[Element lookup records]

──────────

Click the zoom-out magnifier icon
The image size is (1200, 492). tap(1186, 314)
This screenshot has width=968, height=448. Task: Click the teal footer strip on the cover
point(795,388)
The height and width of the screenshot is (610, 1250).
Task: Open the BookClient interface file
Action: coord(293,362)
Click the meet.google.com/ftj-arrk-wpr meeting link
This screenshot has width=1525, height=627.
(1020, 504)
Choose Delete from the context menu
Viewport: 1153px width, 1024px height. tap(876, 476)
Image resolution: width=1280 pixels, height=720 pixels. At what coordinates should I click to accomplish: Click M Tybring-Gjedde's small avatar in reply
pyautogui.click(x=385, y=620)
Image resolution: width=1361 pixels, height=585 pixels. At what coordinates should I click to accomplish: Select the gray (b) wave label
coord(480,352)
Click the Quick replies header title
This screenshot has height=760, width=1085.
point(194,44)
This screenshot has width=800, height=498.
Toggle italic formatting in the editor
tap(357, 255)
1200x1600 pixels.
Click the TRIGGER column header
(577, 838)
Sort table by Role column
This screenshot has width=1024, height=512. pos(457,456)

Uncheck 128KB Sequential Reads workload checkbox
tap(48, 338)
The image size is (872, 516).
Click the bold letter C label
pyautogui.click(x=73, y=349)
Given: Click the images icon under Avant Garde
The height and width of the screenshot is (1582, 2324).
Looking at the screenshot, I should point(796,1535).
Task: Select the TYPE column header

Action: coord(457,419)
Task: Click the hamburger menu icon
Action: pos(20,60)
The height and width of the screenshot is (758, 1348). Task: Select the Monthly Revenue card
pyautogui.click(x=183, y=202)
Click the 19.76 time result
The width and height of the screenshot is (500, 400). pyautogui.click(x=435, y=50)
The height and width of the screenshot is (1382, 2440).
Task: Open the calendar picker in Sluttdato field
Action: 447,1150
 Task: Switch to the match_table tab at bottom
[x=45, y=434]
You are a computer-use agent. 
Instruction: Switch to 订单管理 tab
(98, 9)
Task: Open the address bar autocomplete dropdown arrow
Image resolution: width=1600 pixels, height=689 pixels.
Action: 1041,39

──────────

--- WORK TO DO ---
Reproduce each line of the records above verbatim.

--- SOLUTION ---
Click the zoom-out magnifier icon
The image size is (1200, 492). tap(1186, 314)
This screenshot has width=968, height=448. Task: Click the teal footer strip on the cover
point(795,388)
The height and width of the screenshot is (610, 1250).
Task: Open the BookClient interface file
Action: coord(293,362)
Click the meet.google.com/ftj-arrk-wpr meeting link
This screenshot has width=1525, height=627.
(1020, 504)
Choose Delete from the context menu
Viewport: 1153px width, 1024px height. tap(876, 476)
Image resolution: width=1280 pixels, height=720 pixels. At what coordinates should I click to accomplish: Click M Tybring-Gjedde's small avatar in reply
pyautogui.click(x=385, y=620)
Image resolution: width=1361 pixels, height=585 pixels. At what coordinates should I click to accomplish: Select the gray (b) wave label
coord(480,352)
Click the Quick replies header title
This screenshot has height=760, width=1085.
point(194,44)
This screenshot has width=800, height=498.
Toggle italic formatting in the editor
tap(357, 255)
1200x1600 pixels.
Click the TRIGGER column header
(577, 838)
Sort table by Role column
This screenshot has width=1024, height=512. pos(457,456)

Uncheck 128KB Sequential Reads workload checkbox
tap(48, 338)
The image size is (872, 516).
Click the bold letter C label
pyautogui.click(x=73, y=349)
Given: Click the images icon under Avant Garde
The height and width of the screenshot is (1582, 2324).
Looking at the screenshot, I should point(796,1535).
Task: Select the TYPE column header

Action: coord(457,419)
Task: Click the hamburger menu icon
Action: pos(20,60)
The height and width of the screenshot is (758, 1348). Task: Select the Monthly Revenue card
pyautogui.click(x=183, y=202)
Click the 19.76 time result
The width and height of the screenshot is (500, 400). pyautogui.click(x=435, y=50)
The height and width of the screenshot is (1382, 2440).
Task: Open the calendar picker in Sluttdato field
Action: 447,1150
 Task: Switch to the match_table tab at bottom
[x=45, y=434]
You are a computer-use agent. 
Instruction: Switch to 订单管理 tab
(98, 9)
Task: Open the address bar autocomplete dropdown arrow
Image resolution: width=1600 pixels, height=689 pixels.
Action: 1041,39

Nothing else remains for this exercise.